Displacement methods

Since the displacement of the cement can impact the whole exercise, the following primary procedures adopted from Hossain and Al-Majed (2015) will be used (Figure 7).

     Circulating chemical washers

     Inserting bottom plug

     Pumping down the spacer

     Pumping cement slurry

     Inserting top plug

     Displacing with displacement fluid until the top plug reach the float collar

     Then, pressure testing of the casing is done.

## 9.0 MUD PROGRAM

Water-based mud will be used during drilling. This is due to the cost and environmental consideration. Mud weight will be changed according to the subsurface formation of the well (Figure 8). Thus, mud density that will maintain primary well control across the well was calculated by keeping mud hydrostatic pressure equal to the pore pressure using equation 3. The results are attached in appendix IV. The figure shows constant mud weight of 8.6 ppg will be used until depth of 5576 ft because of stable formation. However, mud density will be increased to 10.9 ppg from 5576 ft to TVD. High mud density between 7,872 ft to 10237 ft is because of hard claystone and dolomite formation with 15 m thick of limestone. Mud weight for each casing section are shown in Table 6.

Mud weight (ppg) = Pressure gradient (psi/ft) ÷ 0.052  equation 3.

#### Figure 8: Variation of mud density during drilling operation.

##### Table 6: Mud weight for maintaining primary well control
 Type of Mud HOLE SIZE (in) CASING SIZE (in) DEPTH FROM THE SURFACE (ft) Mud weight for primary well control (ppg) Water Based Mud 36 30 710 8.6 26 20 2,100 9.7 $17\frac{1}{2}$ 13.375 5,241 10.9 $12\frac{1}{4}$ 9.625 11,195 10.9

## 10.0 Bit programme

Appropriate drilling bit selection requires evaluation of various contributing factors including the cost per depth and rate of penetration (Nabilou 2016). Therefore, based on the subsurface formation of the area which is predominantly consist of interbed of soft sand, claystone, lime and moderately hard layer of limestone, roller cone bits will be used (Figure 9). The reasons behind selection is due to its flexibility and can be used to drill both hard and soft formations. Different bits size based on API standards will be employed according to the required holes for casing layout.

- _Instruction A_: In the entries, change "menu" to "dropdown" in the lines from the one with "has height=715, width=1568." through the one with "will tap(58, 179).", and give back those lines with nothing else altered.
The drilling program passage and the entries that follow it have no connection to each other.

- _Task inputs_:
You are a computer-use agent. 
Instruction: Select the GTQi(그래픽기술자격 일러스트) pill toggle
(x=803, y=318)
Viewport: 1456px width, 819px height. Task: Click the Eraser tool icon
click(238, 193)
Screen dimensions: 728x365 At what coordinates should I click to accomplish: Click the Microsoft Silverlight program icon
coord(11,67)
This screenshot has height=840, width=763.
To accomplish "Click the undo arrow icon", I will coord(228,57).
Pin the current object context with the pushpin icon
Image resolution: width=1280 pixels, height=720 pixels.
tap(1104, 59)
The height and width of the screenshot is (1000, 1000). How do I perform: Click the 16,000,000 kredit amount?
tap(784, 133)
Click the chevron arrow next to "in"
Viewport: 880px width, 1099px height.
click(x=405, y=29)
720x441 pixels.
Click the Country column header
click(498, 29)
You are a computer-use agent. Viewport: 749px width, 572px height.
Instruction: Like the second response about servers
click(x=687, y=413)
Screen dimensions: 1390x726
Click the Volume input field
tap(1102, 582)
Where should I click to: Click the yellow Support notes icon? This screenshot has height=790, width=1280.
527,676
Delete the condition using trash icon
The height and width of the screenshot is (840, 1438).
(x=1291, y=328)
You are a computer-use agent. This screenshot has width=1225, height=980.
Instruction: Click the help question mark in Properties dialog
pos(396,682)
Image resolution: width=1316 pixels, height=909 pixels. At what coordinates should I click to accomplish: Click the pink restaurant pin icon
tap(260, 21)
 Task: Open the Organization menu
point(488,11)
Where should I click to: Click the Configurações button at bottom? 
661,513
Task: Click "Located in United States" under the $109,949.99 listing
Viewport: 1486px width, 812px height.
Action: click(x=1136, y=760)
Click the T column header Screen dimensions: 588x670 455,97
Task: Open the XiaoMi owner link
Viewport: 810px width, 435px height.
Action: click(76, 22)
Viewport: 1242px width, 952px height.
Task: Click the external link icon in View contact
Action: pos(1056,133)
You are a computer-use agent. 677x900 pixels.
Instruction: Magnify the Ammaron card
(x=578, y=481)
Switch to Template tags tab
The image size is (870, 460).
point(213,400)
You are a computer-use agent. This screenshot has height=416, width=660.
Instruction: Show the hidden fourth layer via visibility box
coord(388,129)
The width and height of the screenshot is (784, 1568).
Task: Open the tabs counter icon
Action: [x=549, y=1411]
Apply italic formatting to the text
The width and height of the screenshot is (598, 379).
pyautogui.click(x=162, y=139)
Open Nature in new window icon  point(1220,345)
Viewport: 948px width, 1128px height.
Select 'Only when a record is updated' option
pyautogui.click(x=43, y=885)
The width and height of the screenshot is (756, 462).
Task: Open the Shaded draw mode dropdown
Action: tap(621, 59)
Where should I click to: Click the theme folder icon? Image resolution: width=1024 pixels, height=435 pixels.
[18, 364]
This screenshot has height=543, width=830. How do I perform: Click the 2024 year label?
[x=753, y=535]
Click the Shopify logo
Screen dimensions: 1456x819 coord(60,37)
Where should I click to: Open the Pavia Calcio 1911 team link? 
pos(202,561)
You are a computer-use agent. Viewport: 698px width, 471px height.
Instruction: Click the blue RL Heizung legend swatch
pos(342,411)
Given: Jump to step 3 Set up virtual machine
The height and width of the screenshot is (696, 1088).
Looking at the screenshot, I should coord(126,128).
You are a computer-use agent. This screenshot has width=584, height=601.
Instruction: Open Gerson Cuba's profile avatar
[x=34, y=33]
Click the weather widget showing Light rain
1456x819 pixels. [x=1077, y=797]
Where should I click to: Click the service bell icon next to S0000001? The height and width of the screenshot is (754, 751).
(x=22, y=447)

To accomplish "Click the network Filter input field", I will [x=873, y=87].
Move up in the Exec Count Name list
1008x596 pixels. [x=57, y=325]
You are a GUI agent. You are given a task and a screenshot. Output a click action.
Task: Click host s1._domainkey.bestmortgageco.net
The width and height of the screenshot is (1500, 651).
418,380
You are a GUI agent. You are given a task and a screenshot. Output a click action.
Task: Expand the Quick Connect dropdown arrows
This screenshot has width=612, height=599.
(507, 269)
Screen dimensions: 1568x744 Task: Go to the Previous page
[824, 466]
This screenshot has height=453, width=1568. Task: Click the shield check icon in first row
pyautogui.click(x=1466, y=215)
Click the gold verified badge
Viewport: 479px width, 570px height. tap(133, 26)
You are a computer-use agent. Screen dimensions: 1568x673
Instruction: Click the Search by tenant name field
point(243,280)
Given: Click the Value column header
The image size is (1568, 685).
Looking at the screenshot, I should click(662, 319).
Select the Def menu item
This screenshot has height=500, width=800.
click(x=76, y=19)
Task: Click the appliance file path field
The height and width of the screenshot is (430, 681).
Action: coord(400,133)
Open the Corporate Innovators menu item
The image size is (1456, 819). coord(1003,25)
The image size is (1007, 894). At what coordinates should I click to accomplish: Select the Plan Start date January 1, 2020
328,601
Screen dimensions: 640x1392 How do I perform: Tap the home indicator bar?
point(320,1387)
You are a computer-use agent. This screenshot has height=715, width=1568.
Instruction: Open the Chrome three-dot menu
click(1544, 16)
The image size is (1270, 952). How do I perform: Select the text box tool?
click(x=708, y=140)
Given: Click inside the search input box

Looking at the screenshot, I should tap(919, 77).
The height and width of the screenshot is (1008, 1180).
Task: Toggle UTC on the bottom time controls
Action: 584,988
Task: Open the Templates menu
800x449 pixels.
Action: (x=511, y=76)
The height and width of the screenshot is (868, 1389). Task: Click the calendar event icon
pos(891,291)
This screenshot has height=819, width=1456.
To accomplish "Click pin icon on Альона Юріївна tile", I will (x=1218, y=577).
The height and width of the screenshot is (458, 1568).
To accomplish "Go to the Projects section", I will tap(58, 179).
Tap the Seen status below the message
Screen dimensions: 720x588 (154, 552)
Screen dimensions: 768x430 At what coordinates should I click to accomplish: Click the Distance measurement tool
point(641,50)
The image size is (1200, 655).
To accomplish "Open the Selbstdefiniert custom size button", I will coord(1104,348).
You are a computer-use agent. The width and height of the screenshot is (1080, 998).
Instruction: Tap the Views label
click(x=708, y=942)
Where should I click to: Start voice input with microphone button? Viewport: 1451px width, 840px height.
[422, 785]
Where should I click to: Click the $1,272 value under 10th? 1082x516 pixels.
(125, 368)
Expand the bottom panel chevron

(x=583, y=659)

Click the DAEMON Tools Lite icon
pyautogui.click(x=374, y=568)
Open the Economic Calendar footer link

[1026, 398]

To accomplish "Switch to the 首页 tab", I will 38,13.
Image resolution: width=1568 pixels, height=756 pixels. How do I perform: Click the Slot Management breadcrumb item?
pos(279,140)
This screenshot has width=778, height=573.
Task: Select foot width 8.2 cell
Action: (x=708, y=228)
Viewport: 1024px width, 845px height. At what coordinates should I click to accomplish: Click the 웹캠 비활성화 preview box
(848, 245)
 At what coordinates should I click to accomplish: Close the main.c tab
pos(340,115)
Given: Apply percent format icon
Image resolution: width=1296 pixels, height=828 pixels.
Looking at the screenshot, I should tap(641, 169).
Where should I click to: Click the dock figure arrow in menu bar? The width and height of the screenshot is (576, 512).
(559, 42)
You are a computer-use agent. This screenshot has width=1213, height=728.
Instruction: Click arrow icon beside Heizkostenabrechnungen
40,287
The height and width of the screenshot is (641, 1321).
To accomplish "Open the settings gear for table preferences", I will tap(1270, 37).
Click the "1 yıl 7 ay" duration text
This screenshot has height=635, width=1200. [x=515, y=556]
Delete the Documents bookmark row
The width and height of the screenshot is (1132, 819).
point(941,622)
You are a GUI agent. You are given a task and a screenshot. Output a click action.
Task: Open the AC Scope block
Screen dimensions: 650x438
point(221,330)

- _Instruction B_: Continue the passage on the well drilling program from the point where it stops.

- _Response A_:
You are a computer-use agent. This screenshot has height=715, width=1568.
Instruction: Open the Chrome three-dot dropdown
click(1544, 16)
The image size is (1270, 952). How do I perform: Select the text box tool?
click(x=708, y=140)
Given: Click inside the search input box

Looking at the screenshot, I should tap(919, 77).
The height and width of the screenshot is (1008, 1180).
Task: Toggle UTC on the bottom time controls
Action: 584,988
Task: Open the Templates dropdown
800x449 pixels.
Action: (x=511, y=76)
The height and width of the screenshot is (868, 1389). Task: Click the calendar event icon
pos(891,291)
This screenshot has height=819, width=1456.
To accomplish "Click pin icon on Альона Юріївна tile", I will (x=1218, y=577).
The height and width of the screenshot is (458, 1568).
To accomplish "Go to the Projects section", I will tap(58, 179).

- _Response B_:
## 11.0 Evaluation requirements

The following requirements necessary to meet the well objectives will be evaluated: –

1. Drilling log requirements

In each section of the well, drilling logs will be taken in order to understand formation composition and integrity, types of fluids present and presence of hydrocarbon.

1.    Mud logging requirements:

This will be done in a regular interval in order to monitor the well; prevent losses from the formation; understand lithology and to evaluate hydrocarbon.

1. Coring requirements:

Core samples will be taken in order to understand variation of formation, the quality of reservoir and the elements of the presence of the hydrocarbon. Factors such as porosity, permeability, water and hydrocarbon saturation will be considered.

1. Measurement-While-Drilling (MWD) requirements:

MWD will be conducted in order to have a real time downhole survey and get continuous directional information of the well.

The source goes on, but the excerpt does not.